───── Source excerpt
SAP Business One versus myfactory
SAP Business One and myfactory both target the SMB segment but approach it from opposite directions. SAP Business One brings the global SAP brand, a dense international partner network and a product that has carried tens of thousands of small and mid-sized organisations since 2002. myfactory is a DACH-native cloud-first ERP, headquartered in Munich and Buchs (Switzerland), with German as the design language and a SaaS delivery model from day one. The relevant question for most evaluators is not which product is better in the abstract but which fits better given cloud posture, scope and the role SAP brand assurance plays for stakeholders.
Overall positioning
SAP Business One: SAP's product for organisations typically below 500 users, sold exclusively through partners and present in roughly 170 countries. In DACH, the partner ecosystem is dense and includes large names (NTT DATA Business Solutions, All for One, Versino) alongside many smaller specialists. myfactory: cloud-native DACH SMB ERP, founded 2002 by myfactory International GmbH, headquartered in Munich. Strong installed base in DACH Mid-Market and small-business segments, with German as the primary product language and a clear cloud-first posture from the start. Around 1,500 customer organisations, almost entirely German-speaking. Both products fit organisations roughly 20 to 250 employees, but myfactory tends to win in the lower part of that range while Business One is more common above 100 employees, particularly where international scope or SAP-brand alignment matter.
Functional comparison
Both cover the standard SMB ERP scope: financials, CRM, inventory, purchasing, sales and light manufacturing. SAP Business One strengths: international and multi-entity handling, multi-currency depth, vertical add-ons via partners (Versino Beas for manufacturing, Coresuite, Boyum), and an analytical edge in the HANA edition. myfactory strengths: integrated German payroll capability (Lohn und Gehalt) inside the same suite, native commerce module, light manufacturing for assembly and configuration, and built-in time-tracking and project accounting. DACH localisation: both handle GoBD, DATEV export, ZUGFeRD/XRechnung and EU VAT including OSS/IOSS. myfactory's German-first design tends to feel more natural to German users at the screen level; Business One feels like an SAP product translated to German. Where Business One wins: multi-country operations and complex variant manufacturing through partner add-ons. Where myfactory wins: integrated payroll and the breadth of the standard cloud package without add-ons.
Architecture and deployment
SAP Business One architecture: Microsoft SQL Server or SAP HANA as database, on-premises or partner-hosted, with SAP Business One Cloud as a subscription option. Mobile and web access through the Service Layer and Web Client. Extensibility through SAP Business One Studio and partner add-ons; modern integrations go through the Service Layer REST API. myfactory architecture: genuinely cloud-native, browser-delivered, multi-tenant SaaS hosted in German and Swiss data centres. No client install, no Windows-specific footprint. Extensibility through myfactory.Customizer (low-code) and REST APIs. Cloud comparison: this is the clearest architectural difference. myfactory was built to be cloud and feels cloud-native; Business One Cloud is the same product delivered as a managed-cloud service. Organisations that have decided strategically against any client-side or partner-hosted ERP find myfactory's posture cleaner. Mobile: both offer mobile apps; myfactory's browser-first design makes mobile access more uniform.
──────────
**Exercise 1**
According to the ERP comparison, which databases can SAP Business One run on?
───── Supplied material
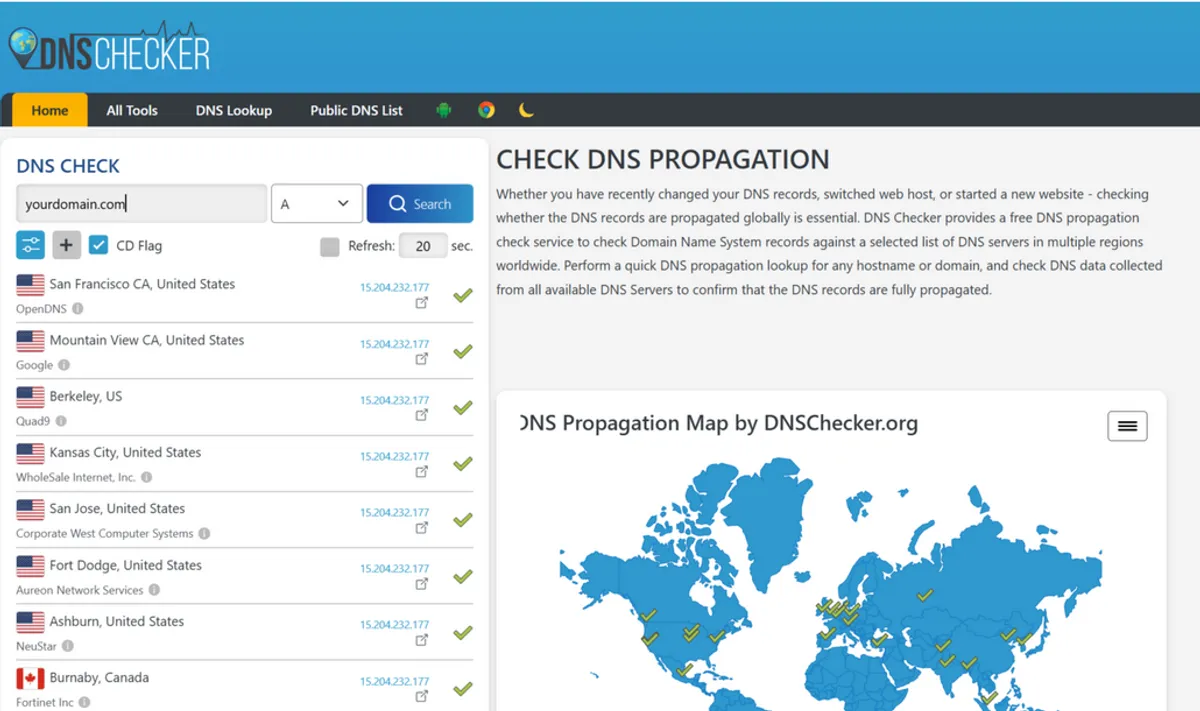Open the All Tools menu
The image size is (1200, 711).
point(131,110)
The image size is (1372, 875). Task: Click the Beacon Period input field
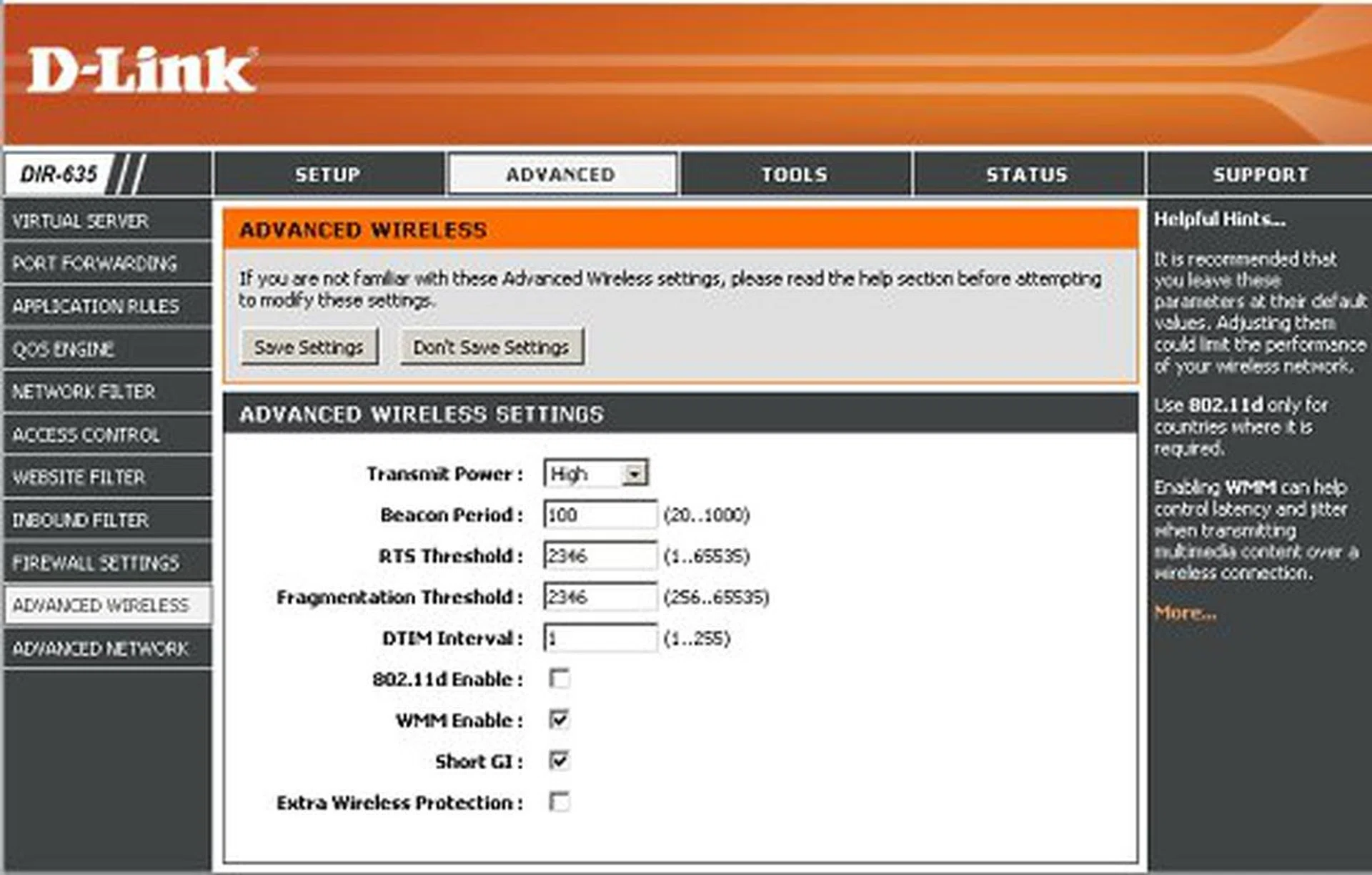600,514
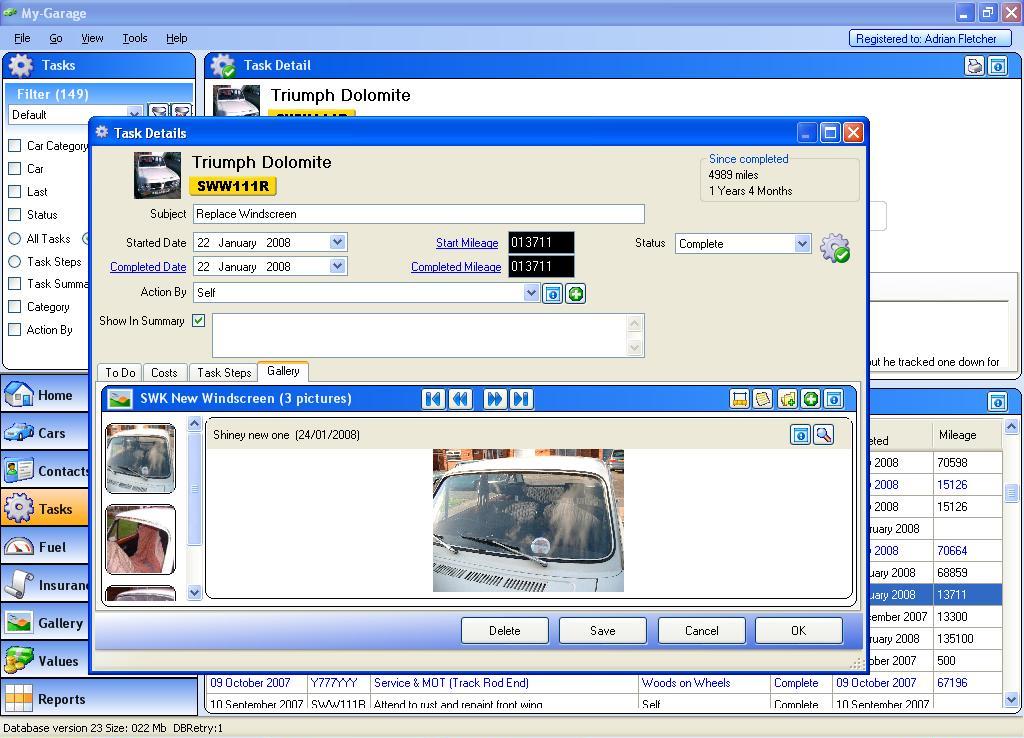The image size is (1024, 738).
Task: Uncheck the Show In Summary checkbox
Action: click(199, 321)
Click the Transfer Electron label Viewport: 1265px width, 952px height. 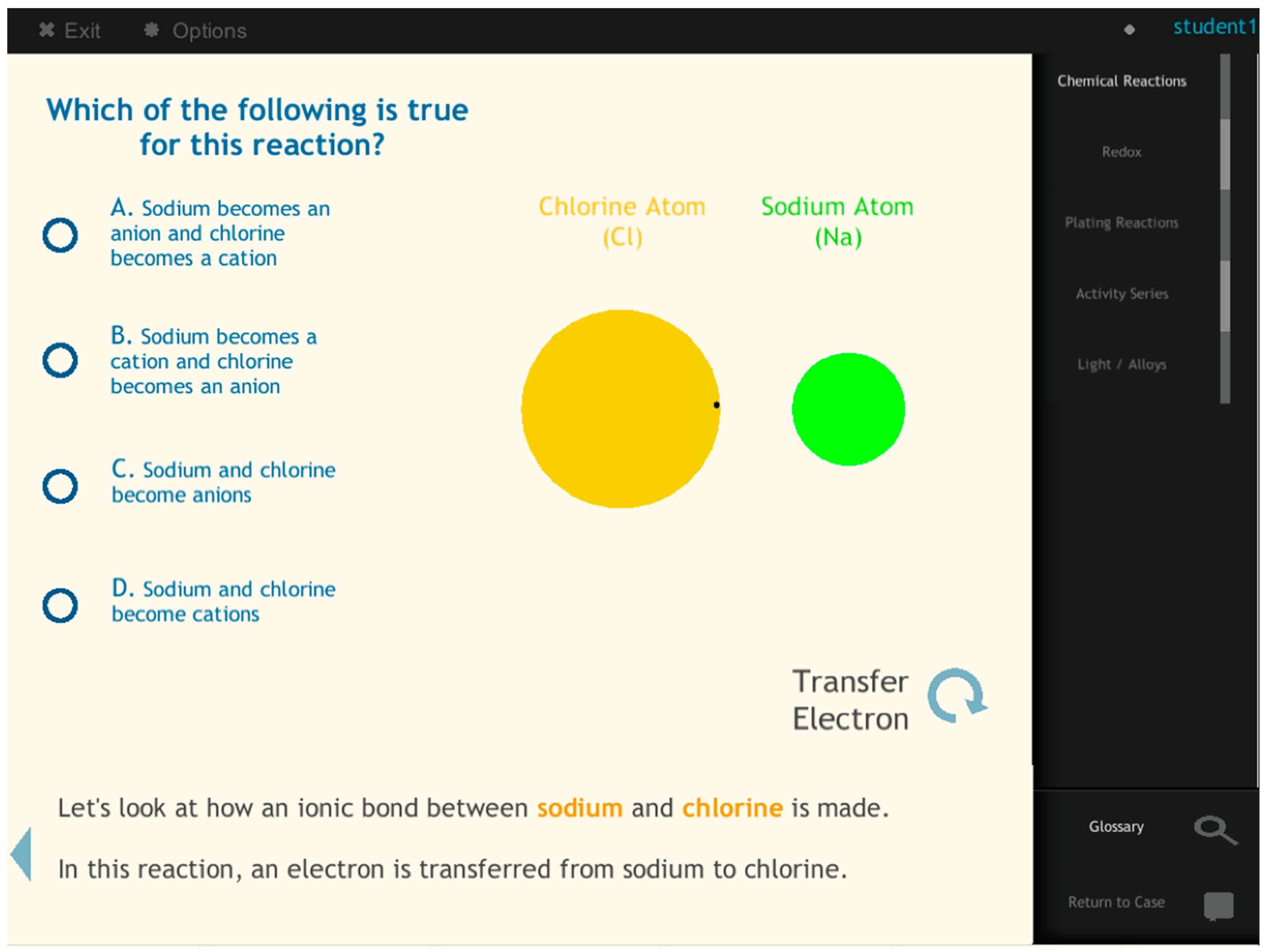[x=850, y=700]
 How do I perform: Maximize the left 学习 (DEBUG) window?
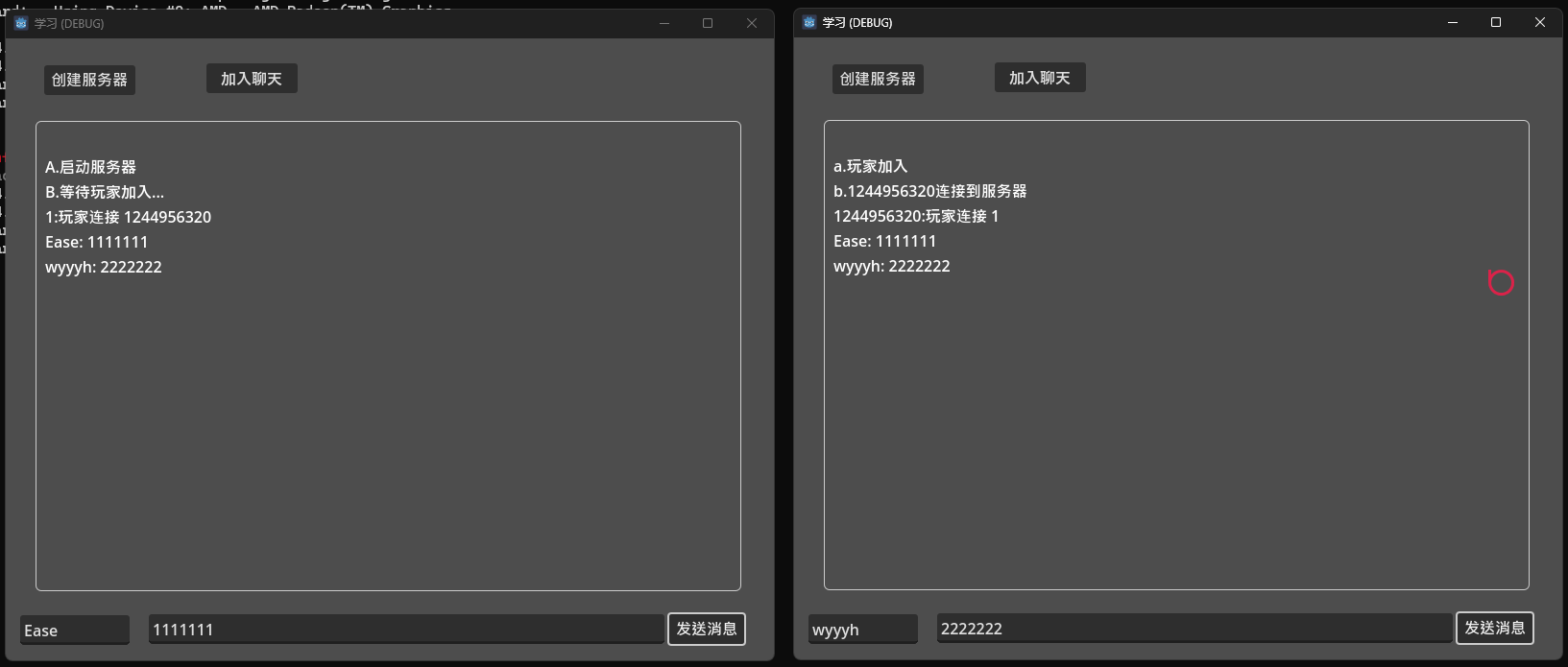708,23
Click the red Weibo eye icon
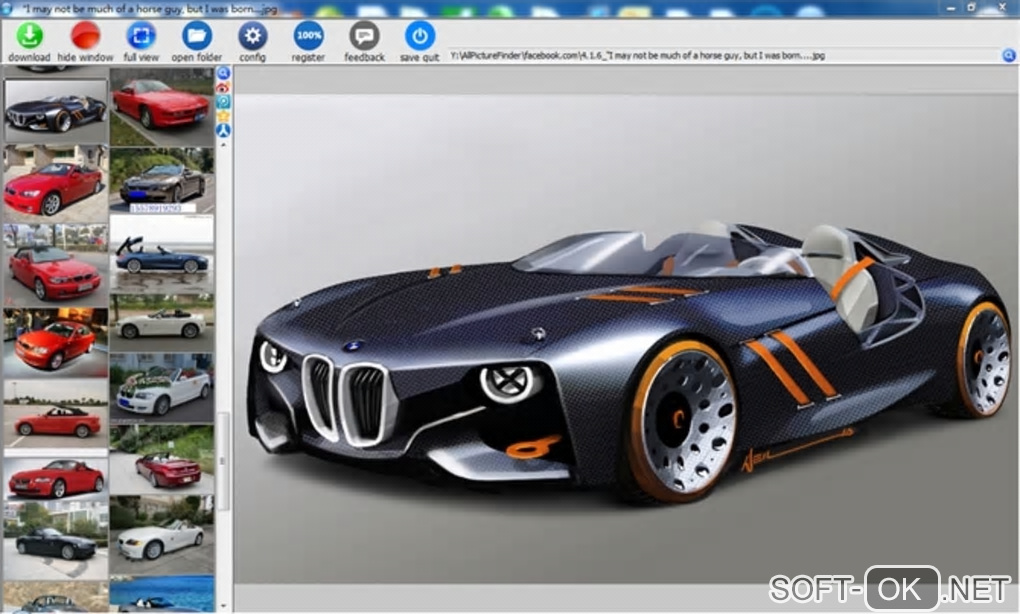 (x=224, y=87)
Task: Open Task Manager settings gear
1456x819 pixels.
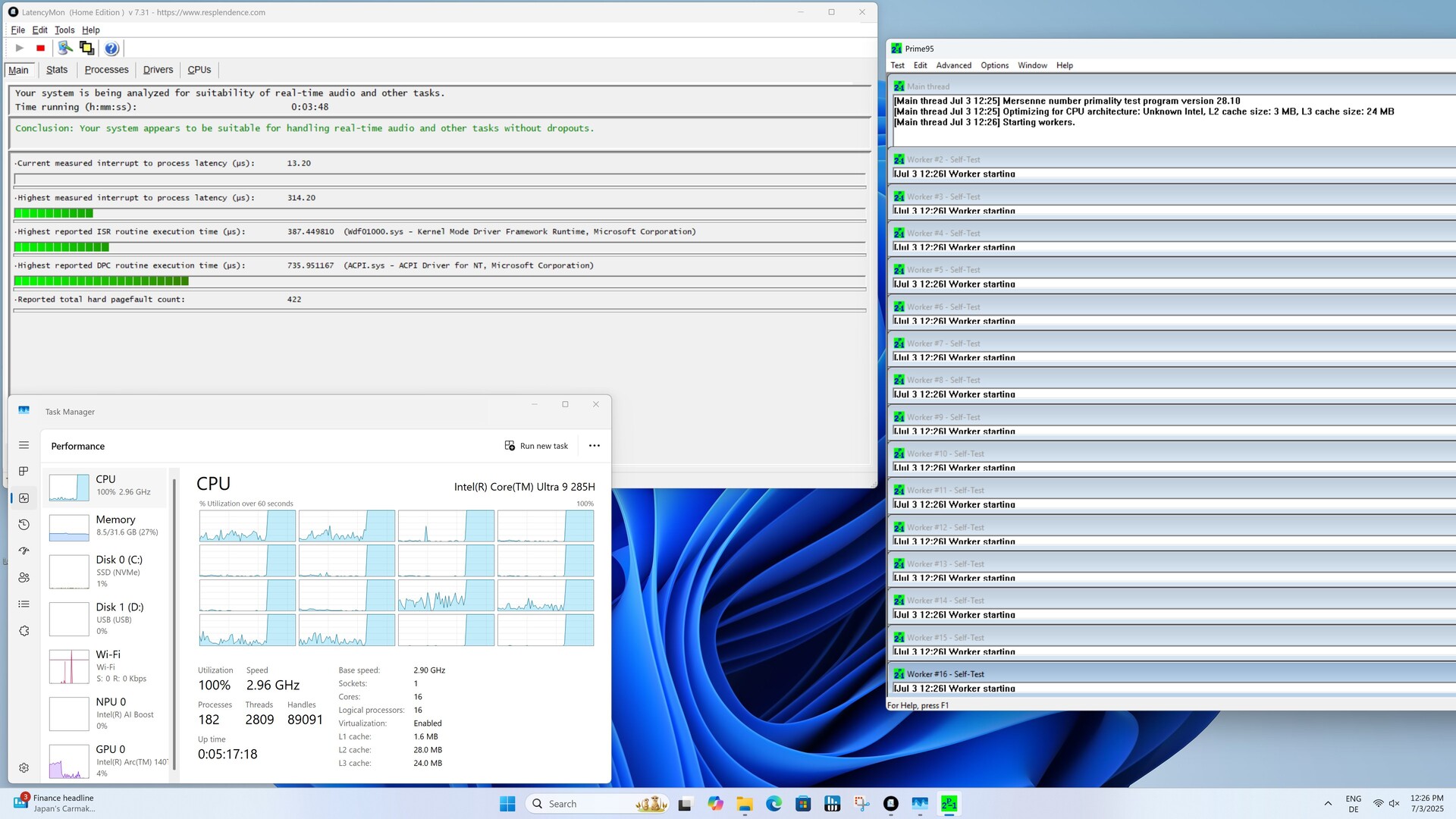Action: click(24, 767)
──────────
**Exercise 2**
Copy the entries verbatim from the line containing "How do I perform: Maximize" through the last entry, leaving out the pictures.

**Solution 1**
Microsoft SQL Server or SAP HANA.

**Solution 2**
 How do I perform: Maximize the left 学习 (DEBUG) window?
708,23
Click the red Weibo eye icon
 (x=224, y=87)
Task: Open Task Manager settings gear
1456x819 pixels.
Action: click(24, 767)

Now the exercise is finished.